> _Problem requirements_: Below are the entries. Set down exactly the line containing "Task: Select the CD disc creation icon" and each line after it.

[Dataset entries]
━━━

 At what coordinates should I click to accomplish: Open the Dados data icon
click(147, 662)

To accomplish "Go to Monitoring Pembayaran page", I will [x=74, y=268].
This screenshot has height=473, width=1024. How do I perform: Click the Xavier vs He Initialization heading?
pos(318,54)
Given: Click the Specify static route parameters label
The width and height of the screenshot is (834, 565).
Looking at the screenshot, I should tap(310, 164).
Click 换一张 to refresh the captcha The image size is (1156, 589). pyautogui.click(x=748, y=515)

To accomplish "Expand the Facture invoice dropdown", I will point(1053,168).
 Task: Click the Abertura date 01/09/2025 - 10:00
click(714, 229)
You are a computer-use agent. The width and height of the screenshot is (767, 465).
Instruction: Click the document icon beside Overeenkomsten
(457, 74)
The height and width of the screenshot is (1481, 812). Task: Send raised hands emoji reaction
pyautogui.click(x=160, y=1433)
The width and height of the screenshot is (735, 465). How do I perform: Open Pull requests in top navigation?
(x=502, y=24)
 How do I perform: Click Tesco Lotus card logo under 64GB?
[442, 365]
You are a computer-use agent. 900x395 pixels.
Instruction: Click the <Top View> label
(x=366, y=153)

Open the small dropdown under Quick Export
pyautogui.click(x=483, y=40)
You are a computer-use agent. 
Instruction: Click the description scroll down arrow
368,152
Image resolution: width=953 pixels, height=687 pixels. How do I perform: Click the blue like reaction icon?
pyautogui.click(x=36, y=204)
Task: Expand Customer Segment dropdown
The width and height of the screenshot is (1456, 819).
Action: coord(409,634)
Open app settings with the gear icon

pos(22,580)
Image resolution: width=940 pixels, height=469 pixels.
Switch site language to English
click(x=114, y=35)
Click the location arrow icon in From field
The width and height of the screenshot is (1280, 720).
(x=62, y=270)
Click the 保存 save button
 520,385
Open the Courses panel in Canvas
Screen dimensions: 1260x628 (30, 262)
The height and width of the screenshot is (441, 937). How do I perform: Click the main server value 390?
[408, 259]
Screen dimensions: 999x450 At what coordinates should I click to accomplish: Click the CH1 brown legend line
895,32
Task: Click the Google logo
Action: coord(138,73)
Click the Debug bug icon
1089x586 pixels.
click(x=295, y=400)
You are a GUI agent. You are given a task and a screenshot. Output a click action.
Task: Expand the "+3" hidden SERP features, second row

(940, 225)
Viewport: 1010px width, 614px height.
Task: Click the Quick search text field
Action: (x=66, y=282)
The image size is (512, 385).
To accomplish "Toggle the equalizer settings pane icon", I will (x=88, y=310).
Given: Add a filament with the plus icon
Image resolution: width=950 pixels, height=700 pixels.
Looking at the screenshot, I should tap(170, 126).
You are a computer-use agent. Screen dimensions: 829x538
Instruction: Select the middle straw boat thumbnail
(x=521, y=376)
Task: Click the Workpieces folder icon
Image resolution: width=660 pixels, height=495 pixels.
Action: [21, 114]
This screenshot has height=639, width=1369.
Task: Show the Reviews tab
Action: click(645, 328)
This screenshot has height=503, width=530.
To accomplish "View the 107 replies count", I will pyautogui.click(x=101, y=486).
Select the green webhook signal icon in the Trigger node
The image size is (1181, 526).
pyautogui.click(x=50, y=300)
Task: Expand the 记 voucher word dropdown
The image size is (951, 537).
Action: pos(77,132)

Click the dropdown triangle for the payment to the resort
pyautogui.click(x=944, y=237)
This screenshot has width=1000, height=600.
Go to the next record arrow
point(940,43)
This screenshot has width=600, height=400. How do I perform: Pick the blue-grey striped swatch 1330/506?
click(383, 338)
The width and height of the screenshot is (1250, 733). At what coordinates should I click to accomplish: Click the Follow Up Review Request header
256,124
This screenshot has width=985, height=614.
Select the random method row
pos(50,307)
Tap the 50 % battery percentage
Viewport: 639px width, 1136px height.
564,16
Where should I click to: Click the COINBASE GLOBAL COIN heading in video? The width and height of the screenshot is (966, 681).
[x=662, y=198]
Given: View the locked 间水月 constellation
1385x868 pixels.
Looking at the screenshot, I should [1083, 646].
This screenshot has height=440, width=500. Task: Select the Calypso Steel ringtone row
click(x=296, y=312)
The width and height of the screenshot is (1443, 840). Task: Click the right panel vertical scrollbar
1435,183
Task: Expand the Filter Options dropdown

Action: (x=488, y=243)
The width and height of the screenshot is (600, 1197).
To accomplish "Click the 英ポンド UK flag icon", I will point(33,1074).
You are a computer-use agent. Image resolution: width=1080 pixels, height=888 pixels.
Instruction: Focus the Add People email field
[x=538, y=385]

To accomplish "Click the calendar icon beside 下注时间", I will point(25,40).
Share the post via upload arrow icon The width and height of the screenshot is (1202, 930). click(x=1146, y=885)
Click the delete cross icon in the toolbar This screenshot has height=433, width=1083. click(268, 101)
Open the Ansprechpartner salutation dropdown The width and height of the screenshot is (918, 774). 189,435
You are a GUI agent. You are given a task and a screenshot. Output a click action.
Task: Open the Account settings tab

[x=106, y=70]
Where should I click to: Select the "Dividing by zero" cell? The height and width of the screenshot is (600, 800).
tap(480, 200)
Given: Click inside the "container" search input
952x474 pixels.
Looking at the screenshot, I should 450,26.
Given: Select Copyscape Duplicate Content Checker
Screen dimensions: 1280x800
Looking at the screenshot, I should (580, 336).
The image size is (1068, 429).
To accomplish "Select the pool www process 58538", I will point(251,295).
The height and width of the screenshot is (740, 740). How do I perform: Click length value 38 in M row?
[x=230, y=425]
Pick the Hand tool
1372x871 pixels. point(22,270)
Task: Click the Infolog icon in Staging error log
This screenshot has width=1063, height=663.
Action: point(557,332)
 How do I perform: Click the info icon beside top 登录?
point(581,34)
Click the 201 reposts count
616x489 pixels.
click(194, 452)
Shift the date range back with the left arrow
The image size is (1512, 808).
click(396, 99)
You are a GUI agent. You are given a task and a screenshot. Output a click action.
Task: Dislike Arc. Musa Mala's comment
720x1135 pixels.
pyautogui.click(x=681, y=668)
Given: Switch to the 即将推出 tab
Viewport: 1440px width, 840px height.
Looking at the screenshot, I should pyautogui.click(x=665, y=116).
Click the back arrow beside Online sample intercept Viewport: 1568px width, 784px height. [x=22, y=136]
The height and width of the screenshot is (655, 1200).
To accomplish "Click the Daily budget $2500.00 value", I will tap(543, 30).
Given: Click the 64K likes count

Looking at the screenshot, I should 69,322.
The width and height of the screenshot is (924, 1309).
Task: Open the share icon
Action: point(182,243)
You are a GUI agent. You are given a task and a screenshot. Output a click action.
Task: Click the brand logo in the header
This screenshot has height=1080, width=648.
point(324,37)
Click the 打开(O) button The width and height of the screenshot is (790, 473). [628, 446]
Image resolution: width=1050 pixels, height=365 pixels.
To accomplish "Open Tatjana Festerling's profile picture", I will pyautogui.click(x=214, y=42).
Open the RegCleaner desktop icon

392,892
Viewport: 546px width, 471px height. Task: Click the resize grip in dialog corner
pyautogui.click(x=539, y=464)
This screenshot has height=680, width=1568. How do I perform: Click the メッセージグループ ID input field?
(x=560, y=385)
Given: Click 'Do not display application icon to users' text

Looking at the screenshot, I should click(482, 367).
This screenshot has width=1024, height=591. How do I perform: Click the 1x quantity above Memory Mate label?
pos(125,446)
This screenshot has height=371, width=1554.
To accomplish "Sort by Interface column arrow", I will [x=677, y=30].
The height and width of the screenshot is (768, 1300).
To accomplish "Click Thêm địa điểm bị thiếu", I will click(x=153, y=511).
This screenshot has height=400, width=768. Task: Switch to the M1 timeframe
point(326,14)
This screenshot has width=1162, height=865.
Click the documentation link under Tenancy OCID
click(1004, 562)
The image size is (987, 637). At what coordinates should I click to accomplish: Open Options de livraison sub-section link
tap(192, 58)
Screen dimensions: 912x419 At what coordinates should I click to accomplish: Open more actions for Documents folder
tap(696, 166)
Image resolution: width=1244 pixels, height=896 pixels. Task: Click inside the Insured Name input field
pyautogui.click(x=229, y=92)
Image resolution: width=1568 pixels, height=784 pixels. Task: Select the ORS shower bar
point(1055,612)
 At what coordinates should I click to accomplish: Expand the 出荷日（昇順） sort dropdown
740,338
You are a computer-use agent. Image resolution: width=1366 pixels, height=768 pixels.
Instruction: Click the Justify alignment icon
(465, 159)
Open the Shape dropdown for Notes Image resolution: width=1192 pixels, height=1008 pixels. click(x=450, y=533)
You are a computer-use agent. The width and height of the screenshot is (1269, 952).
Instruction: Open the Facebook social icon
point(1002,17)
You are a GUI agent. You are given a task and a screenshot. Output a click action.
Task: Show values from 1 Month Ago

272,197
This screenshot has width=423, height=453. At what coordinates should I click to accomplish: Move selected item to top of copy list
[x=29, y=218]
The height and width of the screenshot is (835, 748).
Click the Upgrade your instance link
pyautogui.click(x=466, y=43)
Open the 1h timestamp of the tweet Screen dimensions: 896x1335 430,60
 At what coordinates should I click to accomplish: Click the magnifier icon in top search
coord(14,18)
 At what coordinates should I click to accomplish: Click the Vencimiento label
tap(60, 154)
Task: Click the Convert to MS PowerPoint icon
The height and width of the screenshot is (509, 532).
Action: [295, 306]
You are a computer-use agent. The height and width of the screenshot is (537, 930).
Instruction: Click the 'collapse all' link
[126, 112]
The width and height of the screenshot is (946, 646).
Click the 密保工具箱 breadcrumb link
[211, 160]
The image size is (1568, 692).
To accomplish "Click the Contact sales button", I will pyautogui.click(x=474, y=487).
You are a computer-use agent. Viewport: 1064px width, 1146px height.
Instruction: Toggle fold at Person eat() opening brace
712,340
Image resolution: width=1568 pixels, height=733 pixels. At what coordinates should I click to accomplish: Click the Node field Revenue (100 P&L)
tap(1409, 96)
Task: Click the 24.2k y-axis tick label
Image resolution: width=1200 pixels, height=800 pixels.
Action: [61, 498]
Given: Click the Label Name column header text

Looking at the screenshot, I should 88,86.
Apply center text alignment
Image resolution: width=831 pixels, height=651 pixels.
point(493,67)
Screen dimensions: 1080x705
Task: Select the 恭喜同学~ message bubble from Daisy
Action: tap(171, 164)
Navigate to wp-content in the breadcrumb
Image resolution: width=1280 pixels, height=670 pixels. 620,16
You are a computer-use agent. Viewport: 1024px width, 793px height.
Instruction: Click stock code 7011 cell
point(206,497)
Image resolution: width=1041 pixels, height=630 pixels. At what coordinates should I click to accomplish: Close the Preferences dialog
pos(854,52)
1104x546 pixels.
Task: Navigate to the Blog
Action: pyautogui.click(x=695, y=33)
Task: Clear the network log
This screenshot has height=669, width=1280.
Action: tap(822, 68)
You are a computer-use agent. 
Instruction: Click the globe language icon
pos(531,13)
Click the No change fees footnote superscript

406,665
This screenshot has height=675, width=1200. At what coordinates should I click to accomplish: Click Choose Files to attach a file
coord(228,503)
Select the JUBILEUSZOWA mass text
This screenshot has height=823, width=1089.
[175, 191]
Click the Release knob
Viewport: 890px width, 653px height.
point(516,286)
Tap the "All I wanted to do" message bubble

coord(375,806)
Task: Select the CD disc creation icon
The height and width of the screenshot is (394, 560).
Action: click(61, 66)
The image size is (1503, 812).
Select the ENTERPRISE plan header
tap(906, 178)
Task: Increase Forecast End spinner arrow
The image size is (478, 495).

━━━

> _Solution to this task_:
Task: Select the CD disc creation icon
The height and width of the screenshot is (394, 560).
Action: click(61, 66)
The image size is (1503, 812).
Select the ENTERPRISE plan header
tap(906, 178)
Task: Increase Forecast End spinner arrow
The image size is (478, 495).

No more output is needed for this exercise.